Exercise text Start Marker

Finding beauty in the beast

Hello and happy Monday funday. [Blogged while wondering how Comcast is even a thing. Like, why doesn’t it ever work?]

It’s been almost four months since my reason for living went to a place where it rains rubber balls and where he has four legs instead of three. In mentally preparing myself for the inevitable, I planned to enter a dark, dark place where my nights consisted of sobbing into a hair-covered dog bed, sniffing the shit out of old blankets and never leaving my house. But when the time actually came, and on the days that followed, I felt something unexpected.

It was the first week in December when Jake’s back leg really started hurting. We learned it was a tumor. His cancer was likely back. He wasn’t sleeping and when he was awake he could barely move. By the end, I was spending restless nights spooning him on the kitchen floor. A trip outside meant strapping him in a harness, hoisting him up like a suitcase, and carrying what was now basically a two-legged dog outside. It was both physically and emotionally painful. We knew it would be any day that week, and the thought of making that phone call literally killed me.

On a lighter note, for both personal and family reasons, I was able to work from home that entire week. My stint at home may have just been good timing. But I knew it was another validation on this journey. A perfect storm of life events that let me take my time saying goodbye.

Exercise text End Marker

**Explore the material:**
1. According to the post about Jake, what was found in his back leg?
2. Continue the blog post about Jake from its last sentence.
The records that come next have nothing to do with the blog post about Jake.

Stored data Start Marker

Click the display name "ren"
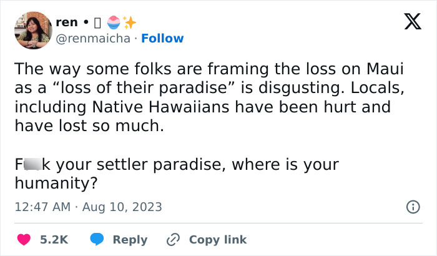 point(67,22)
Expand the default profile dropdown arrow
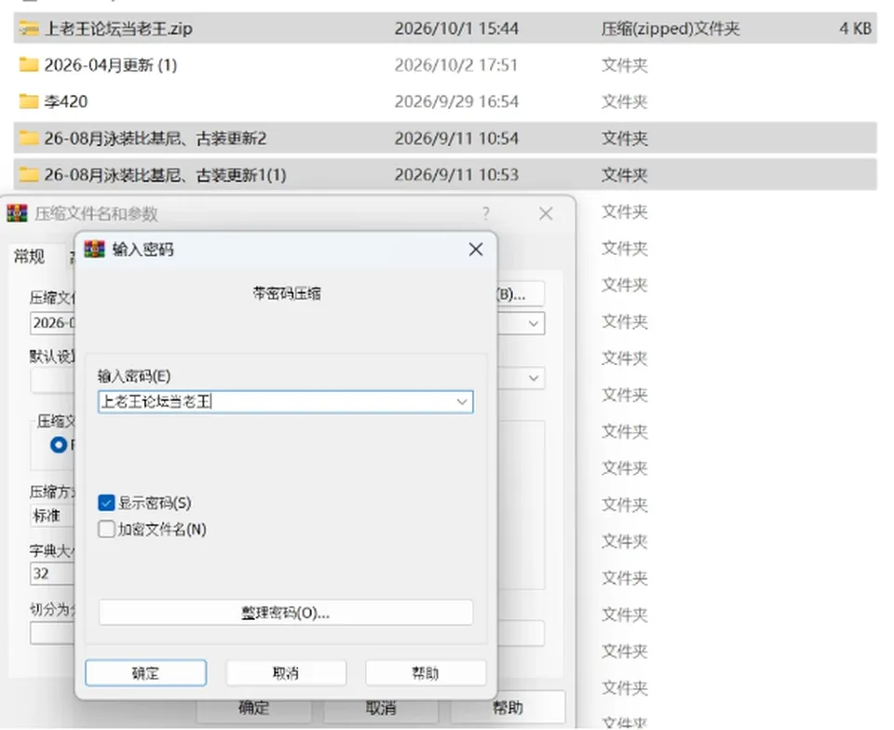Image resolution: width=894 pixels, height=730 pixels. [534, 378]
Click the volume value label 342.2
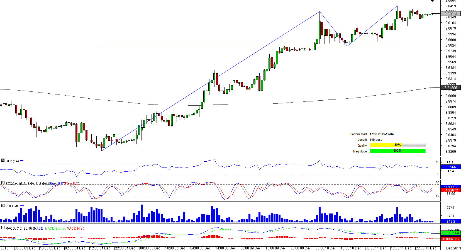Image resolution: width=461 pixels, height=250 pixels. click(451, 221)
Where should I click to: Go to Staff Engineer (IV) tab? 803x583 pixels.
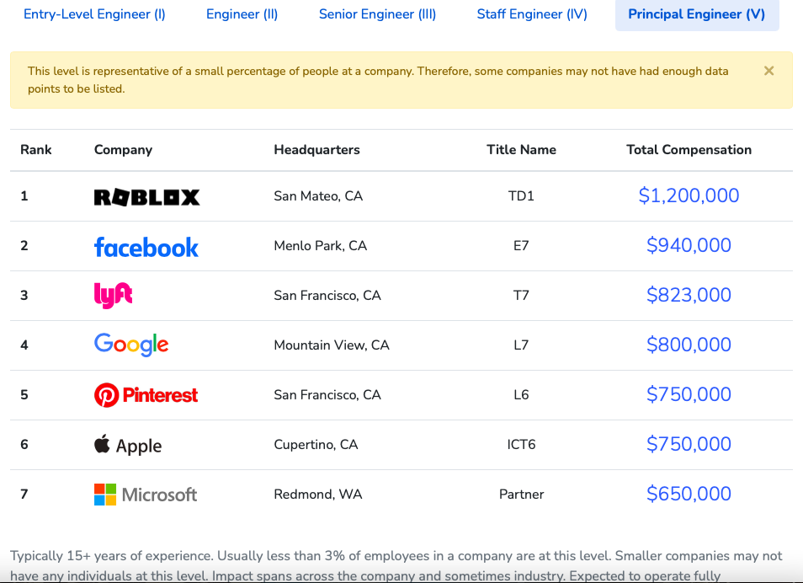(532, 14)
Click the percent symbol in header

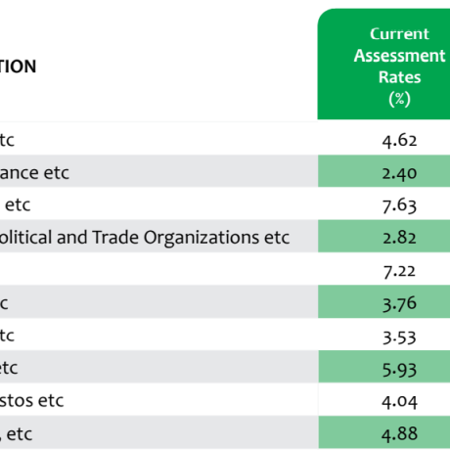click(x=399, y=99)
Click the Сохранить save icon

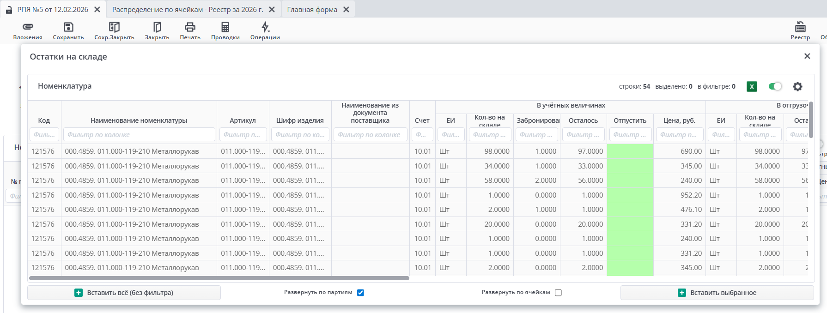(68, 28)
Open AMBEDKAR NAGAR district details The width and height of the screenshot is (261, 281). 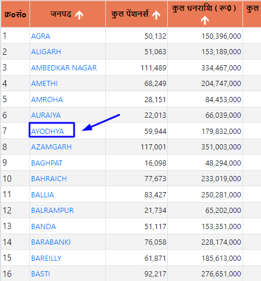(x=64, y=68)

Stored data End Marker

**Answers below:**
1. A tumor.

2.
With puffy eyes, a congested nose and a broken heart, I waited for the vet to arrive. During our goodbyes, I buried my face in his neck, kissed his paws and found myself filled with something I’ve never quite felt before. It was a sadness, but like a peaceful sad. A sadness that wrapped me into a blanket of contentment.

So when the look in his exhausted eyes told me it was OK to let go, I did. I let go of the emptiness I felt over losing my best friend, and instead reflected on his beautiful life and everything he taught me.


I got to spend that whole last week with my perfect pup. A dog whose happiness and energy was limitless — even with three legs. A dog who lived 13 spoiled years. And a dog who was blessed with more than a full year of cancer-free life.

Finding beauty in sorrow is a theory I didn’t believe in. But the lessons your dog teaches you are surprising. That even in your darkest moments, there’s beauty. You just have to look for it.